Le préfet du Haut-Rhin "ne pouvait pas, à titre conservatoire, autoriser des travaux de confinement des déchets pour une durée illimitée", annonce le tribunal dans un communiqué.
Le préfet du Haut-Rhin avait pris, en janvier 2022, un arrêté imposant à l'exploitant du site, la société MDPA (dont l'Etat est unique actionnaire), de mettre en œuvre certains travaux "nécessaires au confinement des déchets".
La décision politique de laisser définitivement sous terre ces 43.000 tonnes de déchets a été prise en janvier 2021 par le gouvernement, mais aucun cadre légal n'autorise pour l'heure la réalisation des travaux de confinement.
Le stockage des déchets à Stocamine était autorisé pour 30 ans par un autre arrêté préfectoral, datant de 1997, qui prévoit toujours qu'à l'expiration du délai, "les déchets doivent être retirés".
Saisi par l'association Alsace Nature, l'association CLCV et la Collectivité européenne d'Alsace, le tribunal administratif de Strasbourg a donc estimé que le préfet "ne justifie pas d'un motif d'intérêt général pour procéder en urgence à de telles opérations".
"Le gouvernement reste mobilisé pour trouver une solution pérenne au problème des déchets confinés dans le site de Stocamine", a réagi le ministère de la Transition écologique, prenant "acte" de la décision du tribunal.
Assurant étudier "actuellement toutes les solutions", y compris "l'examen des possibilités de retrait des déchets", le ministère insiste néanmoins sur la nécessité "de prévoir, quoi qu'il arrive, un confinement de long terme des déchets qui ne pourront pas être extraits".
"Après avoir tenté de modifier la loi, produit 2 arrêtés préfectoraux qui ont été annulés, avoir été censuré par le Conseil Constitutionnel sur un cavalier législatif, il est grand temps pour le gouvernement de revenir à la raison sur ce dossier", a estimé Alsace Nature dans un communiqué, faisant référence aux précédentes batailles juridiques qui animent le dossier depuis des années.
A l'audience, en décembre, les représentants de l'Etat avaient justifié la nécessité des travaux de confinement par la dégradation du site, qui complique la sortie des déchets. L'avocat d'Alsace Nature François Zind avait lui affirmé que les défauts de maintenance du site contribuaient à cette dégradation.
Dans une expertise commandée par les MDPA au bureau d'étude Geos, ce dernier souligne que certaines installations "doivent faire l'objet d'une maintenance renforcée tous les 5 ou 6 ans". "Il n'y a pas eu de maintenance importante depuis plus de 7 ans. Cela explique l'état actuellement fortement dégradé de la zone", poursuit Geos.
Les jugements rendus jeudi "ne remettent pas en cause l'obligation d'effectuer les travaux de maintenance et de mise en sécurité de la mine et de l'installation de stockage des déchets", a d'ailleurs souligné le tribunal.
"Tout porte à croire que la dégradation des galeries est imputable au défaut de maintenance par l'Etat", a estimé François Zind. Sollicitée, la société MDPA n'a pas souhaité s'exprimer.
En parallèle, un nouveau dossier de demande d'autorisation de stockage des déchets "pour une durée illimitée", déposé par MDPA, est actuellement en phase d'instruction. Une enquête publique est attendue dans les prochains mois.
La plupart des collectivités territoriales (conseil départemental, conseil régional) et plusieurs parlementaires alsaciens ont déjà exprimé leur opposition au stockage définitif, réclamant le retrait d'un maximum de déchets.
****
Consigne: D'après le texte sur Stocamine, pour combien d'années l'arrêté préfectoral de 1997 autorisait-il le stockage des déchets ? Les items viennent d'une autre source que le texte.

(Extrait d'un fichier de données)
****
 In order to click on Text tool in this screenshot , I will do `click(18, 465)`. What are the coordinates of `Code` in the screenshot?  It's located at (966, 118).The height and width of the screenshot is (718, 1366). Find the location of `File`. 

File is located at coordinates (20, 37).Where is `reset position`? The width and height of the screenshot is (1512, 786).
****
Réponse: Pour 30 ans.